Clinton supporters remember '90s economic good times

McClatchy NewspapersApril 2, 2008 

NEW ALEXANDRIA, Pa. — Bonnie Kelley thinks of the good times her family had in the 1990s, when it almost seemed as if Bill Clinton pitched in as their financial counselor.

"During the Clinton administration, we were thriving," she recalled fondly. "We had a home, two cars and my husband had a good job. After the Republicans came in, we lost the house and one of the cars. It was like we lost everything."

Loyal Democrats all over Pennsylvania echoed her view they prepared to vote in their state's primary April 22. A lot of them remember the 1993-2001 Clinton era as a good time, and they see 2008 presidential candidate Hillary Clinton as the heir to his magic.

"America was in a good place, and he was the leader in the good times," said Nancy Kilbane, a retired Mount Lebanon teacher.

"Hillary Clinton will have one heck of a great adviser. He's a great guy," added Llfra Miller, a retiree who came to see Hillary Clinton in Greensburg recently.

Nostalgia is a time-honored political motivator. Voters historically romanticize times that seemed better — and simpler. Scholars, though, have long agreed that no president has much direct influence over America's multi-trillion-dollar economy.

"No president has that much power or influence over the national economy. It's not a controlled system," said David Barker, an associate professor of political science at the University of Pittsburgh. "But voters always tend to blame or credit the president, and usually the biggest way they judge job performance is by the economy."

During Bill Clinton's years in office, the economy grew steadily. The growth was particularly robust in his second term.

He also benefited from the contrast with his predecessor. Though an eight-month recession ended in March 1991, Washington was struggling with giant federal budget deficits in 1992. Unemployment peaked at 7.7 percent that June, and the Conference Board's consumer confidence index dropped for eight straight months, ending in February 1992.

Clinton's first major initiative after he took office was a $500 billion deficit-reduction package that cut spending dramatically and increased taxes on the wealthy. Then-Federal Reserve Board Chairman Alan Greenspan later called the package "an unquestioned factor" in helping to boost the economy. By fiscal 1998, the federal budget logged its first annual surplus in 39 years. It went on to record three more years of surpluses.

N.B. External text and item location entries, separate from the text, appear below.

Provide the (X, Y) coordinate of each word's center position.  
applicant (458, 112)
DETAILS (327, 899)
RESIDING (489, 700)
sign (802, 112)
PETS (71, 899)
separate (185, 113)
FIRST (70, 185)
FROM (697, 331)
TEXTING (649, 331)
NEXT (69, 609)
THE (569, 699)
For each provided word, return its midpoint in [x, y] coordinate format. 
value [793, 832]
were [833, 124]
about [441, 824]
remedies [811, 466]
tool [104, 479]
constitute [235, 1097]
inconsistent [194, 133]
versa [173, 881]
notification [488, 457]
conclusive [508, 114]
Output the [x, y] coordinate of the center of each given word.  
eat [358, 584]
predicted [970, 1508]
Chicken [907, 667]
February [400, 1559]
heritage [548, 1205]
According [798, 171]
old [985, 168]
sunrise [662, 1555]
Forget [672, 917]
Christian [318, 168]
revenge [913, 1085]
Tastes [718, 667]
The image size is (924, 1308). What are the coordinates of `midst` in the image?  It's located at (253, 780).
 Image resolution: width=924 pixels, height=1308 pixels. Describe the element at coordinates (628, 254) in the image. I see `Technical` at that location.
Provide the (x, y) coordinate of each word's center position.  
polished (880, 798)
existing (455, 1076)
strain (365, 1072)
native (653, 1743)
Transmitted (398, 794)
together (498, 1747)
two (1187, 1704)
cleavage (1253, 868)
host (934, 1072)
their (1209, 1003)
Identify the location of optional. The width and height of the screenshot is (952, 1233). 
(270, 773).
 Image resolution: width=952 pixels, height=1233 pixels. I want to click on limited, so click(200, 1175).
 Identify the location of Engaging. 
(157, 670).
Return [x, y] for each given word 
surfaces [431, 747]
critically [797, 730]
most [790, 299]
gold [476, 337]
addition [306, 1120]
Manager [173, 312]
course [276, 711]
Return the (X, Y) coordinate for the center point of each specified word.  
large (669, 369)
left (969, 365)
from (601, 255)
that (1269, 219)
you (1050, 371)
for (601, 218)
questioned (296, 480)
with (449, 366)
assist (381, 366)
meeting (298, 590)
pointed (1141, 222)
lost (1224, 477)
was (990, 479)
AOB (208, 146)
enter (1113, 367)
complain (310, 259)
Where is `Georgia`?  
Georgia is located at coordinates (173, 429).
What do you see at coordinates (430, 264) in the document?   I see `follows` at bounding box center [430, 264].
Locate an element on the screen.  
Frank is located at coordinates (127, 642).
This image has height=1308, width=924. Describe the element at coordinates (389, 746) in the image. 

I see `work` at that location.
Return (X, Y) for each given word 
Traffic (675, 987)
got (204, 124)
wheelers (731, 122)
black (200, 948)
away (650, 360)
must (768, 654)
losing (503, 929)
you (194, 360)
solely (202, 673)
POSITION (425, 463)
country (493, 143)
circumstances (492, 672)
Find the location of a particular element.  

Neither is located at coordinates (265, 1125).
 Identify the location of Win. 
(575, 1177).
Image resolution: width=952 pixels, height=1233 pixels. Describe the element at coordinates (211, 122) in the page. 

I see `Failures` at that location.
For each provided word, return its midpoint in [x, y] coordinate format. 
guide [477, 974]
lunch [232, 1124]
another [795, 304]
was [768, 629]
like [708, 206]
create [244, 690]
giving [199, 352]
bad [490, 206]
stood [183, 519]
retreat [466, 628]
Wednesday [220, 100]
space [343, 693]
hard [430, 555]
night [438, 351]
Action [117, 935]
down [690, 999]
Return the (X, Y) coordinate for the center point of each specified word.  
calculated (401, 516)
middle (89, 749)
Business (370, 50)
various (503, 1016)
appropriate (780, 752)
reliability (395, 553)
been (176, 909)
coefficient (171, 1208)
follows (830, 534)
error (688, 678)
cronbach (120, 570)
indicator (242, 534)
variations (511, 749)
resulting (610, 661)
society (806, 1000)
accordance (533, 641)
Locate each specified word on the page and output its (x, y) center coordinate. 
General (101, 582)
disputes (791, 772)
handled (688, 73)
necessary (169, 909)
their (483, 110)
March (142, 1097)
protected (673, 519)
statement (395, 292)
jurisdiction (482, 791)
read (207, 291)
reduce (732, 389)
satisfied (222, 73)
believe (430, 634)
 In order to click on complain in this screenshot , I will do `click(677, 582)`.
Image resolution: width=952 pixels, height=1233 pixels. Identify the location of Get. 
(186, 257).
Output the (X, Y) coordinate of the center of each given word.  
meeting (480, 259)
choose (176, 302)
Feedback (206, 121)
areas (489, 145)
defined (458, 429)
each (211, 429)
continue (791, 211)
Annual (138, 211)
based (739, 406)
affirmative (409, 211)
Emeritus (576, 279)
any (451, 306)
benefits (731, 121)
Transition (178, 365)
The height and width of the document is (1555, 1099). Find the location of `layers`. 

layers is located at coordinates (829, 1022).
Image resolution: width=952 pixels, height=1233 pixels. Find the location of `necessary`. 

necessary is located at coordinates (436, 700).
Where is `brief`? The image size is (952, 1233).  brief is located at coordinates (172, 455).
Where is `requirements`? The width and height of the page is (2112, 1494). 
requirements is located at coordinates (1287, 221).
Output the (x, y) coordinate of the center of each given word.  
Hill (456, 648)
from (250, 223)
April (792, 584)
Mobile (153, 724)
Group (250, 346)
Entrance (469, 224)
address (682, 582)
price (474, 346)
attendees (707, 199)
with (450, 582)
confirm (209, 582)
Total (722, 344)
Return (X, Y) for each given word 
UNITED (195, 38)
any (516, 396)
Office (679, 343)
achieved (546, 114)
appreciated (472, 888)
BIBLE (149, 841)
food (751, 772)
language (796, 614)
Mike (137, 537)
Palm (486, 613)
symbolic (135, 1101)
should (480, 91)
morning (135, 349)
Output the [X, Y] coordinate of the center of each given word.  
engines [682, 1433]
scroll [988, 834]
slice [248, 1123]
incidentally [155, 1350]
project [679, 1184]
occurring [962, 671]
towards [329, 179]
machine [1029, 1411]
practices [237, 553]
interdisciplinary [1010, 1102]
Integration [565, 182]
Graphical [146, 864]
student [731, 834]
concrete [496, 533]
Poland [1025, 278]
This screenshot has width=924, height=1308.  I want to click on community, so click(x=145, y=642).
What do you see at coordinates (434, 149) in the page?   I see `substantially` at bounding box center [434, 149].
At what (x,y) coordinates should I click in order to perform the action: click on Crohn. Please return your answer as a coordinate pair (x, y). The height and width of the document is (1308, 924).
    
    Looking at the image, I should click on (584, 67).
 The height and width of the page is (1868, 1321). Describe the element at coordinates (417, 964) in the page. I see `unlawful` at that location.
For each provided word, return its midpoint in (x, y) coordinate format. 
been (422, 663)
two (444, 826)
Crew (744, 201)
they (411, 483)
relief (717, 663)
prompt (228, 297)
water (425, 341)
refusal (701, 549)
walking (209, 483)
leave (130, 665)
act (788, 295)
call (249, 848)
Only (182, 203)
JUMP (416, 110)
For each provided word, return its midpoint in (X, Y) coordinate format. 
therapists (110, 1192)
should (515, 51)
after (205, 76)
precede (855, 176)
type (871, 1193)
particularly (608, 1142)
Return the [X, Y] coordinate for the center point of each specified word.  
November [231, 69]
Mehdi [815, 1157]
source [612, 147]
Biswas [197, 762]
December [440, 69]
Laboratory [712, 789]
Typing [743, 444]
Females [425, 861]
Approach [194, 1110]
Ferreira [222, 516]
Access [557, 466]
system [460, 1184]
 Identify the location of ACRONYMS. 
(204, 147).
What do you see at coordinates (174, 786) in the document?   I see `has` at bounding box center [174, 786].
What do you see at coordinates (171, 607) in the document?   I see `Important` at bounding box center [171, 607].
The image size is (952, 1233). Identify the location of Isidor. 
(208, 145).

Clinton also helped prod the economy by championing a series of trade pacts, notably the 1993 North American Free Trade Agreement, which the very people in Pennsylvania who are nostalgic for the Clintons now revile. That was a bipartisan effort to boost imports and exports. Then the January 1995 debut of the World Trade Organization set the standards for modern international trade.

Much of the Clinton-era boom, though, rose from forces beyond his control.

In July 1999, the Congressional Budget Office wrote in its economic outlook that "much of that favorable (fiscal) situation has resulted from atypical performances in productivity and compensation, the U.S. economy's response to international developments and the surge in stock market prices."

Baby boomers entered their peak earning years, technological advances jolted productivity and the stock-market boom led to a spike in capital gains — and the taxes that people paid on them.

Today's economy faces problems more grave and complex than those Bill Clinton inherited, and while the next president will confront them, he or she will have only limited power to solve them.

"A new president can set a tone and an agenda for steps that might be taken. But the immediate needs are in the realm of monetary policy," said William Shughart, a professor of economics at the University of Mississippi. "And (Fed Chairman) Ben Bernanke's going to be in charge of that."

Voters, however, aren't economic experts, and they hold their leaders accountable. "They don't notice gross domestic product growth, but they do notice $3.50-a-gallon gasoline," Barker said.

So when Hillary Clinton starts a rally in southwestern Pennsylvania by declaring that "it's time we had a president who cares more about Westmoreland County than Wall Street," it strikes a chord and triggers a fond memory.

"We didn't have these deficits during the Bill Clinton years," said Ed Malanowsky, a retiree from West Newton. "We didn't have job losses and we weren't at war. I'm not opposed to (Democratic candidate Barack) Obama, but I just think Clinton's more qualified. And Bill's going to have some influence."

Exactly, Kelley said. Her husband works now as a non-union carpenter, and the family is living in a trailer.

She knows she can't blame the downturn entirely on Bush; after all, the last official recession ended in November 2001.

"I can't say who's to blame," Kelley said. "But I know how better times came about. And I know when they came about."